EL IMPARCIAL/Efe | Jueves 07 de febrero de 2019
Los consumidores dan cada vez más importancia a los aspectos éticos en sus compras.

Casi tres de cada cuatro españoles, el 73%, toma ya habitualmente sus decisiones de consumo por motivos éticos y de sostenibilidad, aunque se encuentran con barreras "enormes" como la falta de información, el precio, la accesibilidad o incluso la dificultad para encontrar empresas "responsables".

Estas son algunas de las conclusiones del informe de la Organización de Consumidores y Usuarios (OCU), en el que se estudia el perfil actual del consumidor, cuál es su relación con las nuevas economías, con qué barreras se encuentran y cuáles son las expectativas que depositan en sus decisiones de consumo para que contribuyan a mejorar el mundo.

El informe Otro consumo para un futuro mejor se ha realizado a partir de encuestas a 1.284 personas, según ha señalado en rueda de prensa el portavoz de Foro Nesi de Nueva Economía e Innovación Social, que colabora en el estudio, Diego Isabel, y la portavoz de la OCU Amaya Apesteguía.

Según se desprende del informe, los consumidores dan cada vez más importancia a los aspectos éticos en sus compras, y los que más lo hacen son los que tienen entre 25 y 59 años, con niveles educativos más altos y con contacto con la naturaleza.

La gran mayoría, el 62%, cree que su consumo influye mucho en el mundo que estamos diseñando, que es una herramienta "muy potente" para cambiar el mundo -solo un 1% está totalmente en desacuerdo con esa afirmación- y que necesitamos "menos dinero y más consciencia", según Apesteguía.

El 57%, además, se siente identificado con los mensajes de las nuevas economías, entendidas como movimientos corrientes que buscan una económica al servicio de las personas y el planeta, y consumiría estos productos y apoyaría iniciativas de estas tendencias.

Frente a esta postura se encuentra casi un 20% de los consumidores que no se siente identificadas con estas corrientes, y el resto las desconoce. En este sentido, la barrera más mencionada es la falta de información, el 60%, después el precio (58%) -a menudo estas opciones son más caras y hay que pagar un "sobreprecio"-, problemas de accesibilidad (54%) o que les cuesta identificar empresas "responsables" (52%).

Sólo el 10% de los encuestados estaría dispuesto a pagar un sobrecoste sin condiciones, pero el porcentaje es mayor si ese sobreprecio es pequeño (36%) o si se trata de productos específicos y que se refieren a cuestiones con las que están especialmente sensibilizados (24%).
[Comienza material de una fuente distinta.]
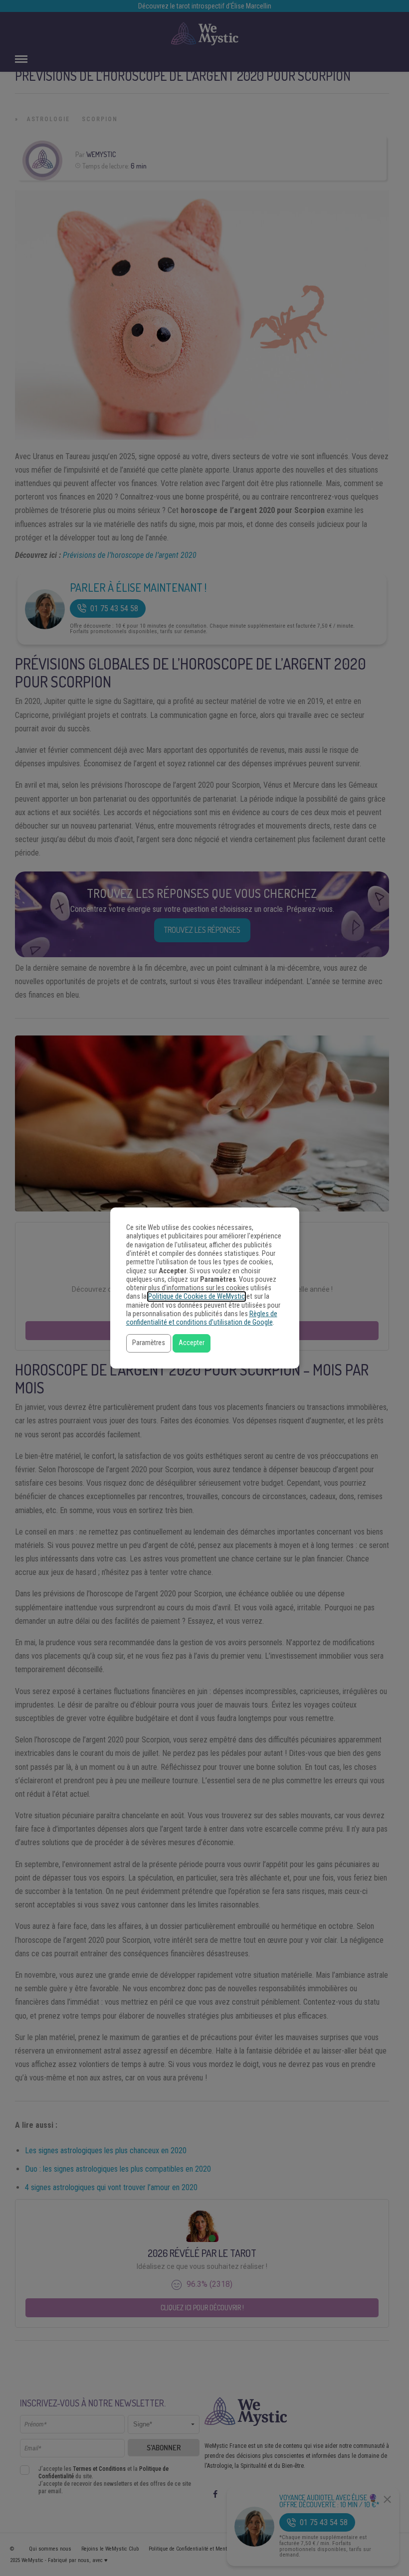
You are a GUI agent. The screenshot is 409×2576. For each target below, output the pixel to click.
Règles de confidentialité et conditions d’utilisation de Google (201, 1318)
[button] (148, 1343)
Los comportamientos más sostenibles se encuentran en el hogar

Pero ¿cómo se comporta el consumidor comprometido? En el hogar, es donde los españoles tienen los mayores hábitos en este sentido: el 89% dice que recicla, el 82 intenta ahorrar agua y reutiliza lo que ya no sirve y el 79 repara antes de tirar.

Los comportamientos más adoptados por este consumidor en la alimentación son: evitar el desperdicio alimentario (el 78%) y comprar alimentos sobreenvasados (74%), favorecer el bienestar animal (69), evitar comprar productos procesados (67), reducir productos de alto impacto medioambiente (65) y comprar en mercados o tiendas pequeñas de barrio (61%).

Si hablamos de ocio y turismo, el 67% realiza actividades en contacto con la naturaleza y el 64 no consume productos culturales por motivos éticos, como los toros y circos.

Este consumidor se mueve a pie si se puede (el 79%), usa el transporte público (64%), comparte el coche (46) y también se mueve en bici (el 25).

Dona la ropa que ya no usa (el 89% lo hace), evita el consumo innecesario (el 84) y mira el origen de las prendas (el 42%), pero además donar dinero a ongs (57%) y evita usar bancos con una reputación relacionada con la corrupción (el 49).

Su mantra por excelencia es consumir menos y mejor, es decir en vez de tener 33 camisas "que no necesita", opta por seleccionar y comprarse sólo tres de algodón ecológico, de más calidad y realizadas respetando los derechos laborales de las personas, un consumidor más alineado a los valores.